*WHAT IS EXPECTED*: Lay out everything from the first item down to the line containing "click(x=302, y=482)" as a numbered list, skipping any blank lines.

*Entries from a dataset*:

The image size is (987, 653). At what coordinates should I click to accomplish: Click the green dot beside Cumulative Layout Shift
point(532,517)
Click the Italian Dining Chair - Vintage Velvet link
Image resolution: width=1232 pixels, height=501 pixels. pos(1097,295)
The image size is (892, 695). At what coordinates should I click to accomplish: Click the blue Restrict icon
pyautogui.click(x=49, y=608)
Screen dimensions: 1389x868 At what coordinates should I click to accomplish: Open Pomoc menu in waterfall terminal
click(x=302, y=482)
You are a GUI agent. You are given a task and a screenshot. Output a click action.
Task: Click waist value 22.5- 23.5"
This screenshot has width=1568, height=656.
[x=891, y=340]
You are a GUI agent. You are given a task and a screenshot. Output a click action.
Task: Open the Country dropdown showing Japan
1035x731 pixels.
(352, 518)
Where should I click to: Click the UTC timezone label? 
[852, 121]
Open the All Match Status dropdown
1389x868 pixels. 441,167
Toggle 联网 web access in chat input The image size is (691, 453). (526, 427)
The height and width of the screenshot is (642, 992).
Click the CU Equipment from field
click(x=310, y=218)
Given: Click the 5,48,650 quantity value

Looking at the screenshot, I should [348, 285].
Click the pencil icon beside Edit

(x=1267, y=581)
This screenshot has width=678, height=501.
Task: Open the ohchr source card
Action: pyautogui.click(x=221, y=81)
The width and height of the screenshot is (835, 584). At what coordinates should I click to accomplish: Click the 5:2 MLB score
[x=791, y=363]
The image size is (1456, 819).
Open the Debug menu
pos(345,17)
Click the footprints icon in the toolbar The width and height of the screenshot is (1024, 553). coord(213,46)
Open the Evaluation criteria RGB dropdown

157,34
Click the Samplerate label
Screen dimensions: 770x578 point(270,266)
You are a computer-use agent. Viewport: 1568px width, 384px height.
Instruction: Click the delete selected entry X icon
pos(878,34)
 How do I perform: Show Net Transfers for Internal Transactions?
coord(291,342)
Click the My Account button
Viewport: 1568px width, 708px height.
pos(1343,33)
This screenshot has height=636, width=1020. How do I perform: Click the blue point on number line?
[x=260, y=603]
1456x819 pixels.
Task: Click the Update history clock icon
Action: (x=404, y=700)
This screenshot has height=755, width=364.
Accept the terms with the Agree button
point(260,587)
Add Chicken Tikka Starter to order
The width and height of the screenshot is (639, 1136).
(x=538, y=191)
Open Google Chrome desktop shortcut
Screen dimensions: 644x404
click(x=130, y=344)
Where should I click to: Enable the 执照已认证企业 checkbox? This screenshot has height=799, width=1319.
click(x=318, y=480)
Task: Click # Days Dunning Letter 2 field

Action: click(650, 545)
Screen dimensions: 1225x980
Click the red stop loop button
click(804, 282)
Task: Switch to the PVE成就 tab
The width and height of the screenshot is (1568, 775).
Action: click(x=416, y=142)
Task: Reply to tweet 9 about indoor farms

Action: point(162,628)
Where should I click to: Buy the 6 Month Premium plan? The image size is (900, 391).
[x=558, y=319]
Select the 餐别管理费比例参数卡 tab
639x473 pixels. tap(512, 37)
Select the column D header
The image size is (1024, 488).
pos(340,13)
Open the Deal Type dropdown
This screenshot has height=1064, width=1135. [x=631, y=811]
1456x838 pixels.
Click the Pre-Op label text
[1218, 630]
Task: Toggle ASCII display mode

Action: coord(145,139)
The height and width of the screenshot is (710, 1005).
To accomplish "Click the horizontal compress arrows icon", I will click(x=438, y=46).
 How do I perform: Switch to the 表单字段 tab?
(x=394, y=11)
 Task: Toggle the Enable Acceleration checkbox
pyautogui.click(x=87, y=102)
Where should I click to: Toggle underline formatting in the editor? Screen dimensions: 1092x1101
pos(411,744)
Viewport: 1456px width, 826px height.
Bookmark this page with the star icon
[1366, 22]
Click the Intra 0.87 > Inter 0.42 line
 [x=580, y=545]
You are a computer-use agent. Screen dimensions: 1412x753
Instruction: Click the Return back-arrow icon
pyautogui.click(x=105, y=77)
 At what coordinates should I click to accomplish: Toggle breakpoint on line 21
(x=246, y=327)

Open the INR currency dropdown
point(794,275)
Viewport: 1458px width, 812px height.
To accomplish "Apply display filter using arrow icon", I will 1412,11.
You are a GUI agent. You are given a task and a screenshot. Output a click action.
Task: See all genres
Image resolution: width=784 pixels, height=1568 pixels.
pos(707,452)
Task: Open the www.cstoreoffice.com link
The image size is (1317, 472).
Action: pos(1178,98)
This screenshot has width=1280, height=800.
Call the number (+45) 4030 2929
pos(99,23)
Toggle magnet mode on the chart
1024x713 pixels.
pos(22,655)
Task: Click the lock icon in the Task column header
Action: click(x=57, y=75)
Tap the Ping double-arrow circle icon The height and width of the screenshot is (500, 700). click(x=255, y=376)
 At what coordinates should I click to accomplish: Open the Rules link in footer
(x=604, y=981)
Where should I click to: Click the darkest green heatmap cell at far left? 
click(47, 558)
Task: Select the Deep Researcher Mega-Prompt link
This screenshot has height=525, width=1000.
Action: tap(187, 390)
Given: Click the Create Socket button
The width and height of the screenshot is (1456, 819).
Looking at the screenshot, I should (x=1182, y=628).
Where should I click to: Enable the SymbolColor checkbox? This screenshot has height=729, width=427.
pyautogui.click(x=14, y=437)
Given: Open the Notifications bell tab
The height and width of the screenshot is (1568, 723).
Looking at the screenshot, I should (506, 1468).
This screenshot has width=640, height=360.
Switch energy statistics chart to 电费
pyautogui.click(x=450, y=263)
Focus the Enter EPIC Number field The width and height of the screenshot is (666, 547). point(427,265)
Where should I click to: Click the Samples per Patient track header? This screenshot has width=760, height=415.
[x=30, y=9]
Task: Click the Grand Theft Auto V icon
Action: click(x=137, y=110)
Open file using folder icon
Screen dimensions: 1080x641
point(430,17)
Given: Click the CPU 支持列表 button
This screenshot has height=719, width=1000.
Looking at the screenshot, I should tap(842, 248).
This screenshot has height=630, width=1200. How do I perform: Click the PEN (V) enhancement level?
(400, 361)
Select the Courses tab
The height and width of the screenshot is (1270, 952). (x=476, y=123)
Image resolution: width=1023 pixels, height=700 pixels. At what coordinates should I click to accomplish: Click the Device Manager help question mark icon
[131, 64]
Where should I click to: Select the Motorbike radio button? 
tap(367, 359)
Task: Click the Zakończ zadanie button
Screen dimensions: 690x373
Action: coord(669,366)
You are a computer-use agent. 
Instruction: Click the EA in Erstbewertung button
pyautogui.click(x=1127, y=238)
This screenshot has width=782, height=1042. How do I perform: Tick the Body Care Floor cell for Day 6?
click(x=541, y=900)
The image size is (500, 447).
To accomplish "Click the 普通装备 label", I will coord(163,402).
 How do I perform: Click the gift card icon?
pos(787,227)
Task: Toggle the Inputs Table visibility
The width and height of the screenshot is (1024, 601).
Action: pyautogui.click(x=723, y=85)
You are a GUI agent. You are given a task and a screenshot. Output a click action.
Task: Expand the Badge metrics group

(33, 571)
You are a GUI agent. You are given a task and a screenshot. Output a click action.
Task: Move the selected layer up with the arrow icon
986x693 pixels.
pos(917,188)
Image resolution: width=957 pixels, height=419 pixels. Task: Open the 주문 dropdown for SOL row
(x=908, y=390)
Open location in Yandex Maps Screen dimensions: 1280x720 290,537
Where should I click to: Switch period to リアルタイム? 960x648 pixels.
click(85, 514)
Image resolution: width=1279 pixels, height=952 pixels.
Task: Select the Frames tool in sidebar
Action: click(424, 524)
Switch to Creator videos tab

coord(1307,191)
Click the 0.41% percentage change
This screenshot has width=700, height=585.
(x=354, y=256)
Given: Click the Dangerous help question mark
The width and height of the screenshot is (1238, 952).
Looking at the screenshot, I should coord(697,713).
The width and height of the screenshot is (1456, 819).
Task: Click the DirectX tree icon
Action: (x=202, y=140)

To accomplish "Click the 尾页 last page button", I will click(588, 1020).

*ANSWER TO THE TASK*:
1. The image size is (987, 653). At what coordinates should I click to accomplish: Click the green dot beside Cumulative Layout Shift
2. point(532,517)
3. Click the Italian Dining Chair - Vintage Velvet link
4. Image resolution: width=1232 pixels, height=501 pixels. pos(1097,295)
5. The image size is (892, 695). At what coordinates should I click to accomplish: Click the blue Restrict icon
6. pyautogui.click(x=49, y=608)
7. Screen dimensions: 1389x868 At what coordinates should I click to accomplish: Open Pomoc menu in waterfall terminal
8. click(x=302, y=482)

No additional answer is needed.